The chief technology officer of Ripple has responded to a conspiracy theory created by the Artificial Intelligence (AI) tool ChatGPT, which claims Ripple secretly controls the XRP Ledger (XRPL).
According to a Dec. 3 Twitter thread by user Stefan Huber, when asked a series of questions about the decentralization of Ripple's XRP Ledger, the ChatGPT bot suggested that while individuals could participate in the governance of the blockchain, Ripple has "ultimate control" over XRPL.

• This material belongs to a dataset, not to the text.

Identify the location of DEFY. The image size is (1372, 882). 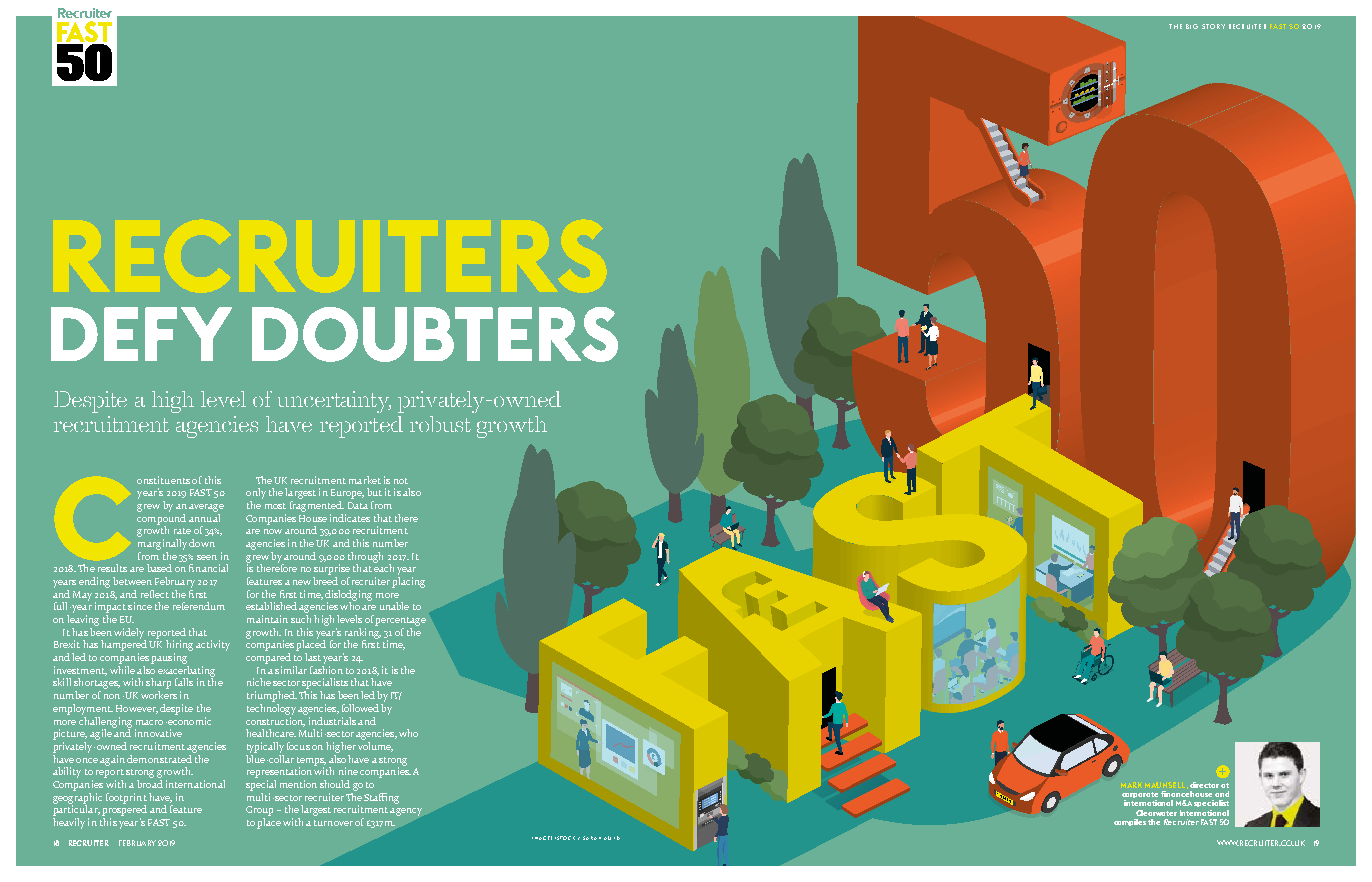
(141, 334).
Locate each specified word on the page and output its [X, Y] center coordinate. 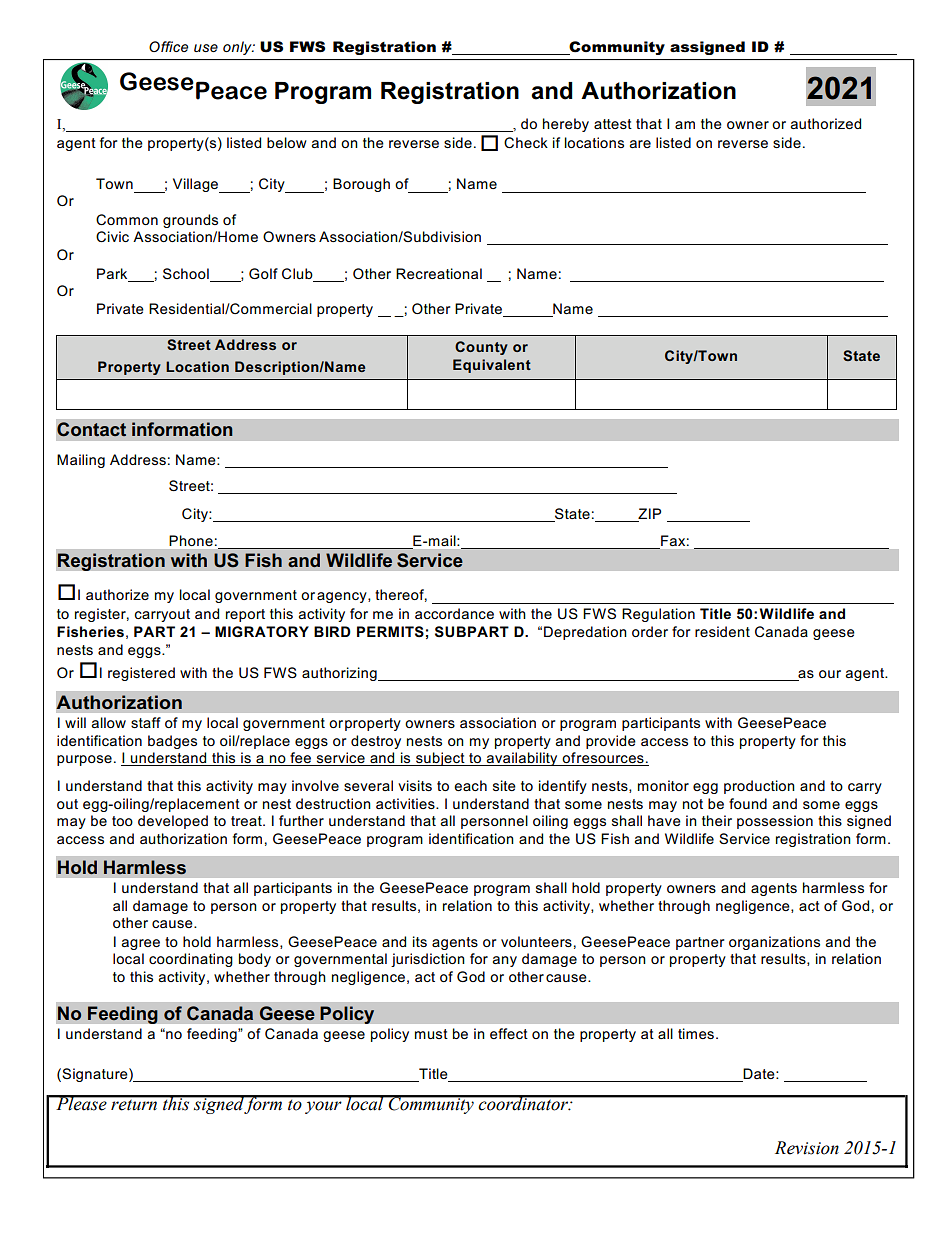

When asked how this is feasible without the consensus of participants and its publicly known code, the artificial intelligence suggested that Ripple may have "capabilities that are not completely published in the public source code."
At one point, the AI stated that "the ultimate decision-making power" for XRPL "remains with Ripple Labs" and that the company could make changes "even if those changes lack the support of the network's supermajority of participants."
Furthermore, it contrasted the XRPL with Bitcoin, stating that Bitcoin was "really decentralized."
However, David Schwartz, CTO of Ripple, has questioned the reasoning of the bot, suggesting that Ripple might secretly manage the Bitcoin network using this logic, which cannot be discerned from the code.
OpenAI's ChatGPT is a chatbot tool designed to communicate "in a conversational manner" and respond to nearly any inquiry a user may pose. It can also perform activities such as generating and evaluating smart contracts.
According to OpenAI, the AI was trained using "huge volumes of material from the internet authored by humans, including conversations." As a result, some of the bot's responses may be "inaccurate, untrue, or otherwise deceptive."
OpenAI CEO Sam Altman stated upon its release on November 30 that it is "very much a research release" and "an early demo." Altman tweeted on December 5 that the tool has already attracted over one million users.
Vitalik Buterin, the founder of Ethereum, weighed in on the AI chatbot on December 4, tweeting that the notion that AI "would be free of human prejudices has arguably died the hardest."